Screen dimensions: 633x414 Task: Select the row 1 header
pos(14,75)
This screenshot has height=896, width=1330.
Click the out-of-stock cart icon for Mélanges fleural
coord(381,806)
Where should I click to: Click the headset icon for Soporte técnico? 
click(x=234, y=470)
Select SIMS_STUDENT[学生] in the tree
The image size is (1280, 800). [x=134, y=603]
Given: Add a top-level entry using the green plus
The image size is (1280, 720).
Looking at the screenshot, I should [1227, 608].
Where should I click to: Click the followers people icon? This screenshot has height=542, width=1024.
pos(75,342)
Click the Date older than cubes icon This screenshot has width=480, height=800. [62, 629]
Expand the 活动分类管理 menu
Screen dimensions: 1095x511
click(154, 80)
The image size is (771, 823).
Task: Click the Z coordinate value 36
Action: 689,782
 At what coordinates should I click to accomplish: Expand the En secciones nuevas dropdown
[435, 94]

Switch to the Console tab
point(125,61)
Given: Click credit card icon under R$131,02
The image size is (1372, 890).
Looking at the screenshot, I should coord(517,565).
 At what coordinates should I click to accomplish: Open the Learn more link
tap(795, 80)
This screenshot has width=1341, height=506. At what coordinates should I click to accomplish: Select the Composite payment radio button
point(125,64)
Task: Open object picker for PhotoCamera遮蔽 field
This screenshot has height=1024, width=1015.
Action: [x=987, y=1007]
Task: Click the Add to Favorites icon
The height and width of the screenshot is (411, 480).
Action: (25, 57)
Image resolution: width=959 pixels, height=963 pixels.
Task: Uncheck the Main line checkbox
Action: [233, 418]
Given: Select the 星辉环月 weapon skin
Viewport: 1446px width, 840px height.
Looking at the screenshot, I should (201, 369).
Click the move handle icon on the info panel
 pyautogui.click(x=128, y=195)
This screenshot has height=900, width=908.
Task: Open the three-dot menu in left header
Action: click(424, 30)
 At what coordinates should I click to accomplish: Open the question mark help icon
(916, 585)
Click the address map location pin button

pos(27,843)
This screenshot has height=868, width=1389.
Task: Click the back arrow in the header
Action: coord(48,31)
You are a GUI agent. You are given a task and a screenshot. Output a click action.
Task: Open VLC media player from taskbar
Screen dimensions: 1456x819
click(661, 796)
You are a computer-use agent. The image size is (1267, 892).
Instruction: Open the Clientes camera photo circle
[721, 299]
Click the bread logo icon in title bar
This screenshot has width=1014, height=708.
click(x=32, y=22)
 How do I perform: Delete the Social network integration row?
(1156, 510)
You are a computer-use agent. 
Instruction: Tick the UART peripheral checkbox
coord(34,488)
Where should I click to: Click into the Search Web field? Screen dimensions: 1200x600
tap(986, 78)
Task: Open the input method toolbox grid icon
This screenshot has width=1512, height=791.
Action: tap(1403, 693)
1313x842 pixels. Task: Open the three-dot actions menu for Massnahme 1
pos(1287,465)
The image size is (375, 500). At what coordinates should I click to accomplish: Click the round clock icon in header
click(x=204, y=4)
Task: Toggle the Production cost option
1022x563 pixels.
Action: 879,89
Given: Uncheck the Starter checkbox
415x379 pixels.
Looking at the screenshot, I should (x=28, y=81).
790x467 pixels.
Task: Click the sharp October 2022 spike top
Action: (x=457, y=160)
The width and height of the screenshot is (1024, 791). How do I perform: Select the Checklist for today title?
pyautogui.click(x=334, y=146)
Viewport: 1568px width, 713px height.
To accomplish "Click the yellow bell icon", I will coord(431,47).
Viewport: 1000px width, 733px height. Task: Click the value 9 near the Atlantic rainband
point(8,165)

· · · · ·

◆ PROBLEM: Please retype each entry above exactly as it is written.

◆ TASK SOLUTION:
Screen dimensions: 633x414 Task: Select the row 1 header
pos(14,75)
This screenshot has height=896, width=1330.
Click the out-of-stock cart icon for Mélanges fleural
coord(381,806)
Where should I click to: Click the headset icon for Soporte técnico? 
click(x=234, y=470)
Select SIMS_STUDENT[学生] in the tree
The image size is (1280, 800). [x=134, y=603]
Given: Add a top-level entry using the green plus
The image size is (1280, 720).
Looking at the screenshot, I should [1227, 608].
Where should I click to: Click the followers people icon? This screenshot has height=542, width=1024.
pos(75,342)
Click the Date older than cubes icon This screenshot has width=480, height=800. [62, 629]
Expand the 活动分类管理 menu
Screen dimensions: 1095x511
click(154, 80)
The image size is (771, 823).
Task: Click the Z coordinate value 36
Action: 689,782
 At what coordinates should I click to accomplish: Expand the En secciones nuevas dropdown
[435, 94]

Switch to the Console tab
point(125,61)
Given: Click credit card icon under R$131,02
The image size is (1372, 890).
Looking at the screenshot, I should coord(517,565).
 At what coordinates should I click to accomplish: Open the Learn more link
tap(795, 80)
This screenshot has width=1341, height=506. At what coordinates should I click to accomplish: Select the Composite payment radio button
point(125,64)
Task: Open object picker for PhotoCamera遮蔽 field
This screenshot has height=1024, width=1015.
Action: [x=987, y=1007]
Task: Click the Add to Favorites icon
The height and width of the screenshot is (411, 480).
Action: (25, 57)
Image resolution: width=959 pixels, height=963 pixels.
Task: Uncheck the Main line checkbox
Action: [233, 418]
Given: Select the 星辉环月 weapon skin
Viewport: 1446px width, 840px height.
Looking at the screenshot, I should (201, 369).
Click the move handle icon on the info panel
 pyautogui.click(x=128, y=195)
This screenshot has height=900, width=908.
Task: Open the three-dot menu in left header
Action: click(424, 30)
 At what coordinates should I click to accomplish: Open the question mark help icon
(916, 585)
Click the address map location pin button

pos(27,843)
This screenshot has height=868, width=1389.
Task: Click the back arrow in the header
Action: coord(48,31)
You are a GUI agent. You are given a task and a screenshot. Output a click action.
Task: Open VLC media player from taskbar
Screen dimensions: 1456x819
click(661, 796)
You are a computer-use agent. The image size is (1267, 892).
Instruction: Open the Clientes camera photo circle
[721, 299]
Click the bread logo icon in title bar
This screenshot has width=1014, height=708.
click(x=32, y=22)
 How do I perform: Delete the Social network integration row?
(1156, 510)
You are a computer-use agent. 
Instruction: Tick the UART peripheral checkbox
coord(34,488)
Where should I click to: Click into the Search Web field? Screen dimensions: 1200x600
tap(986, 78)
Task: Open the input method toolbox grid icon
This screenshot has width=1512, height=791.
Action: tap(1403, 693)
1313x842 pixels. Task: Open the three-dot actions menu for Massnahme 1
pos(1287,465)
The image size is (375, 500). At what coordinates should I click to accomplish: Click the round clock icon in header
click(x=204, y=4)
Task: Toggle the Production cost option
1022x563 pixels.
Action: 879,89
Given: Uncheck the Starter checkbox
415x379 pixels.
Looking at the screenshot, I should (x=28, y=81).
790x467 pixels.
Task: Click the sharp October 2022 spike top
Action: (x=457, y=160)
The width and height of the screenshot is (1024, 791). How do I perform: Select the Checklist for today title?
pyautogui.click(x=334, y=146)
Viewport: 1568px width, 713px height.
To accomplish "Click the yellow bell icon", I will coord(431,47).
Viewport: 1000px width, 733px height. Task: Click the value 9 near the Atlantic rainband
point(8,165)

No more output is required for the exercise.